Das Rennen in Südkorea steht vor dem Aus, die Formel 1 ist nicht böse darüber.

Yeongam - Vor ein paar Jahren meinte die Formel 1, sie müsse unbedingt nach Südkorea. Hersteller und Sponsoren dachten an einen neuen Markt, Chefvermarkter Bernie Ecclestone an das Geld, das zu kassieren sein könnte. Und weil gewisse Politiker in Seoul einem Parteifreund ganz im Süden des Landes etwas schuldig waren, landete das Rennen dort, 400 Kilometer südlich der Hauptstadt, im Niemandsland von Yeongam, noch einmal 20 Minuten von der 240 000-Einwohner-Stadt Mokpo entfernt. Die hat außer Werft- und Industrieanlagen und grauen Wohnblocks auch ein paar schöne Stellen zu bieten: bewaldete Hügel mit Felskrone, Gärten und Parks. Interesse an der Formel 1 gibt es allerdings nicht – die leeren, bunten Tribünen erfreuen nur die Fotografen, die sie als farbigen Hintergrund für Fotospielereien benutzen können.

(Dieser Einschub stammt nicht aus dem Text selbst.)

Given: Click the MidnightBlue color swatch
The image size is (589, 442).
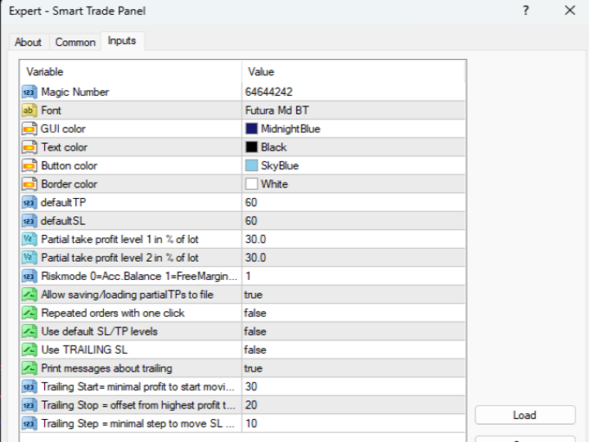Looking at the screenshot, I should (252, 129).
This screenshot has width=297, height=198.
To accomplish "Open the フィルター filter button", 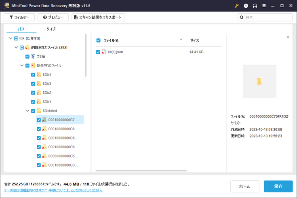I will pyautogui.click(x=19, y=17).
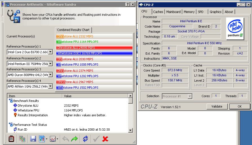
Task: Open Reference Processor 4 dropdown (AMD Athlon 1GHz)
Action: click(50, 86)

„Hier so etwas wie eine Formel-1-Kultur zu schaffen, das würde ewig dauern“, sagt Adrian Sutil stellvertretend für fast alle in der Formel 1. Dass die Koreaner dazu überhaupt noch Gelegenheit bekommen, ist freilich eher unwahrscheinlich. Denn auch wenn der lokale Promoter die Chance, den Grand Prix auch 2014 noch einmal zu bekommen, auf etwa 50:50 einschätzt: Die finanziellen Probleme sind gewaltig. Schon in diesem Jahr stand das Rennen lange auf der Kippe – und die Koreaner geben zu, dass sie von Ecclestone günstigere Konditionen verlangen, verlangen müssen. Nur: Warum sollte der sich darauf einlassen, wenn sowieso schon 22 Rennen im Kalender stehen? Zumal die vorherrschende Meinung bei den Teams eher dahin geht, dass das eigentlich ein paar zu viele sind.

Auch wenn der Kurs selbst durchaus Zustimmung im Fahrerlager findet, würden sich viele Piloten freuen, wenn sie nicht mehr nach Yeongam reisen müssten. Es ist nicht nur das alljährliche leidige Problem mit der Unterbringung in miesen Motels, die den Rest des Jahres als schmuddelige Stundenhotels dienen – Sebastian Vettels Pressesprecherin Britta Roeske brachte in diesem Jahr sogar ihre eigene Bettwäsche mit. Es sind auch die alljährlich immer wieder auftretenden Organisationsprobleme, die alle Beteiligten nerven. Ein Grundproblem: Offensichtlich will jeder in der Gegend ein Stück vom Kuchen abbekommen – mit dem Ergebnis, dass im gleichen Bereich oftmals mehrere Firmen oder Agenturen mehr gegeneinander als miteinander arbeiten. Am Mittwochabend kündigte plötzlich die komplette Tagschicht des lokalen Sicherheitsdienstes, am Donnerstag hingen dann erst einmal weiterarbeitende Nachtschicht-Mitglieder, verstärkt durch einige eigentlich als Dolmetscher eingeteilte Helfer, müde an den Kontrollposten. Am nächsten Tag löste dann eine neu engagierte Security-Firma das Problem.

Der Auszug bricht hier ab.